In the two sub-process training procedure, a DNN is first trained unsupervisedly as a stack of RBMs in a layer-by-layer fashion. In the second sub-process, the weights resulting from training the stack of RBMs are used to initialize the DNN, which is then trained using the standard supervised back propagation process. The DNN training can be improved by using the regularized mean square errors as the cost function. The extracted features used in training are from noisy environments such as multi-talker babble and factory noise.

The outputs of a DNN classifier constitute an estimated IBM. The estimated IBM is combined with the noisy speech to produce a resynthesized signal in which most or some of the noise is removed while the speech remains. The enhanced speech signal is then played via a speaker or stored as a digital signal for other applications.

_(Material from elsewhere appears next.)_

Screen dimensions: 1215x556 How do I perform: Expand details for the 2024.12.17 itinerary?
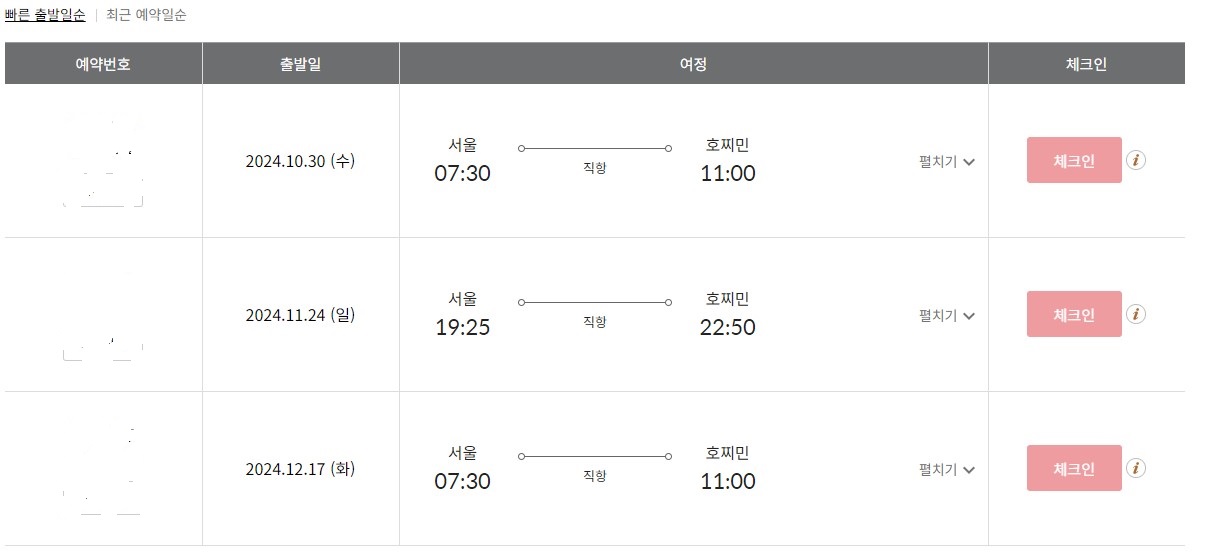click(946, 470)
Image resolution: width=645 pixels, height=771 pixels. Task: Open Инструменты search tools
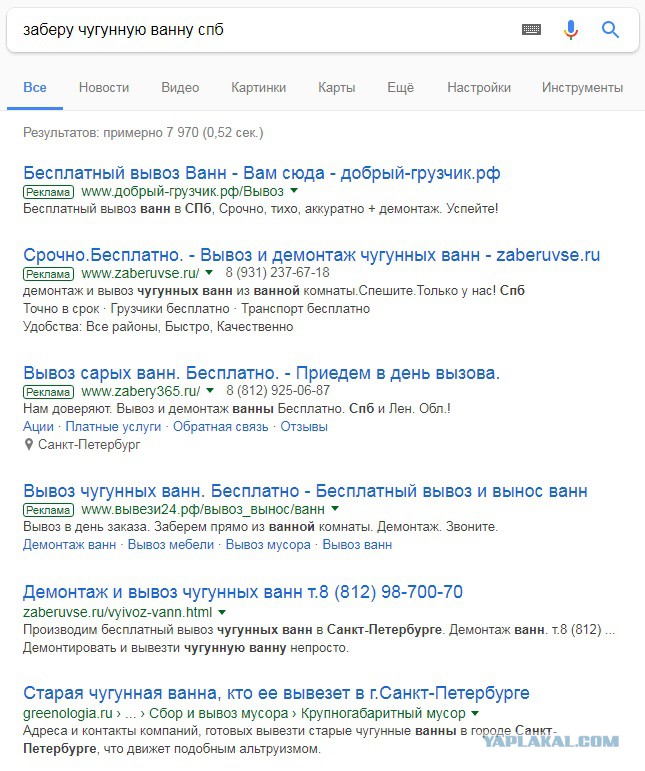point(582,88)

The invention further adapts an efficient gammatone filter bank implementation (V. Hohmann, “Frequency analysis and synthesis using a gammatone filter bank,” Acta Acustica United with Acustica, vol. 88, pp. 433-442, 2002) to resynthesize enhanced speech. This efficient implementation is important for real-time processing, needed for portable devices. Having summarized the process of deep neural network based speech separation in the paragraphs above, the details of the process and its system implementations will be described in detail in the following paragraphs.

The examples below describe in detail a process of deep neural network based speech separation for extracting an audio signal from undesired noise. Although the present examples are described and illustrated herein as being implemented in a cellular telephone, hearing aid, and computer systems, the systems described are provided as examples and are not limiting. As those skilled in the art will appreciate, the present examples are suitable for application in a variety of different types of audio processing systems.

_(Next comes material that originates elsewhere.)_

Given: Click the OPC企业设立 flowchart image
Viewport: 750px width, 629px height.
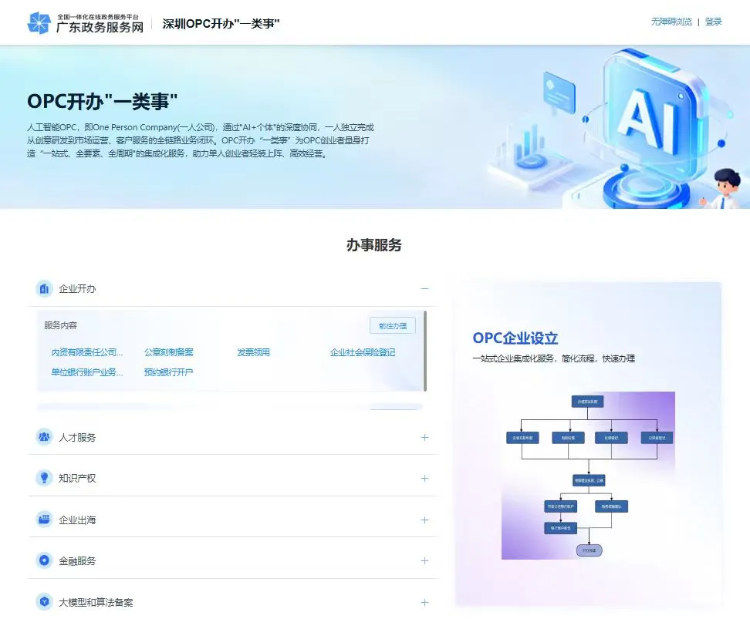Looking at the screenshot, I should [x=587, y=475].
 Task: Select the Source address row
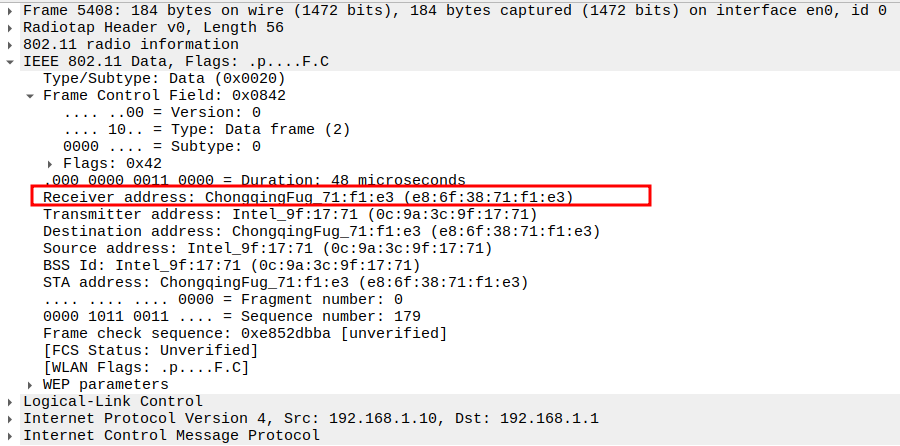click(x=267, y=248)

FIG. 1 is a drawing of an exemplary cell phone containing a microphone and speaker with the requisite processing capability to perform the process of deep neural network based speech separation described herein. The cell phone 100 typically includes a speaker 120, and a microphone 110, whose performance in the presence of noise may be improved by including the processing methods described herein in software or firmware (not shown) internal to the cell phone.

FIG. 2 is a drawing of an exemplary hearing aid 200 a microphone 280 and speaker 230 (which may be contained in an ear mold piece, may have its sound conducted to an ear mold piece, or equivalent) and has the requisite processing capability to perform the process for enhancing the speech signals from background noise; that processing capability is provided in device firmware or software and is typically present in a digital processor/amplifier circuit assembly. Microphones 280 may provide a signal that is processed 250 and transmitted through an audio pick up tube 220 to an ear mold piece with a speaker 230, or equivalent structure to transmit sound into a user's ear. In a hearing aid a volume control 260 may be provided, and a user may also be able to select sound processing options through switch 240 selection. Alternatively selection of signal processing profiles may be selected by the use of computer programming that may be coupled through a wireless link or its equivalent. Hearing aids can be made in many configurations, some more compact than shown. The examples described herein may be applied to any type of hearing aid.

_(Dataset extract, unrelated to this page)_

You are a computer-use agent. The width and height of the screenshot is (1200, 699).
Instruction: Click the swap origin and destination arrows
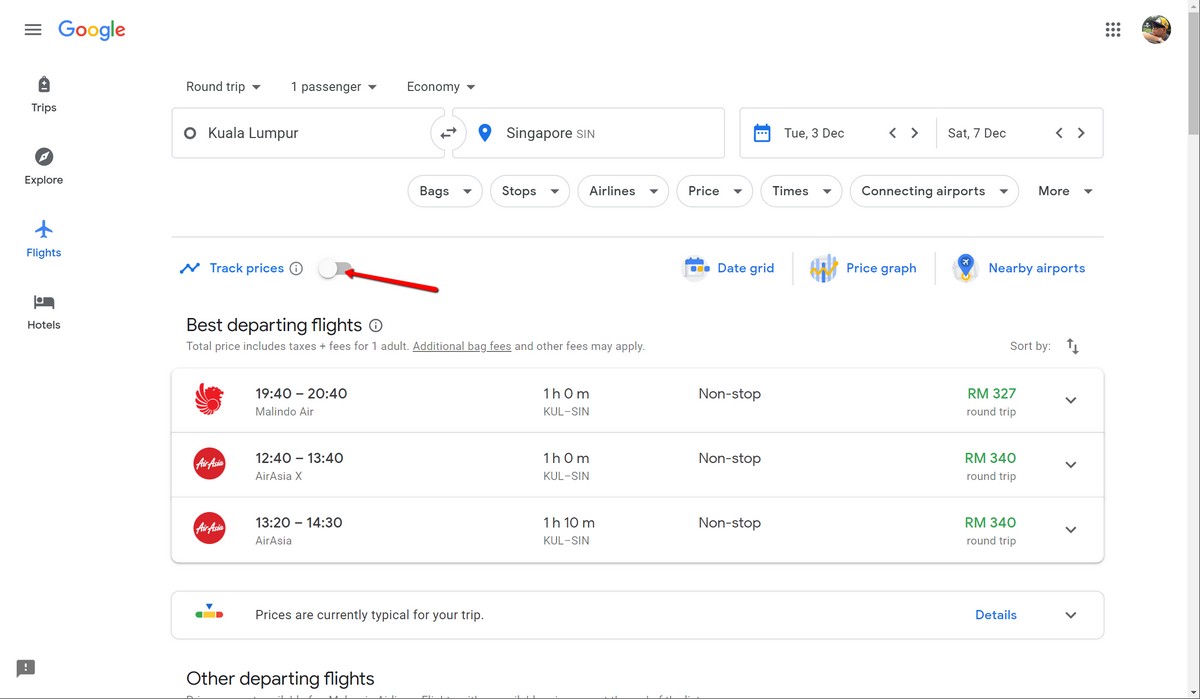coord(448,132)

The audio-processing path converts sound received to a signal audible to the user. Typically one or more microphones (typically to improve SNR) 280 are constructed in conjunction with a preamplifier or a final amplifier 252 coupled to the speaker 230. For power efficiency Class D amplifiers, or their equivalents, may often be used in hearing aids due to their low-power operation, low distortion, and small size as compared to more linear Class A or B amplifiers, However, amplifier efficiency is often traded off against signal linearity, and a suitable amplifier class may be selected that provides the desired linearity, and power efficiency. Some hearing aids may also utilize digital signal processing, having a digital signal processor (DSP) 251 and memory circuit 253 that may be inserted in the audio stream before the final amplification so that further processing of the audio input signal may occur to make it more intelligible to the user.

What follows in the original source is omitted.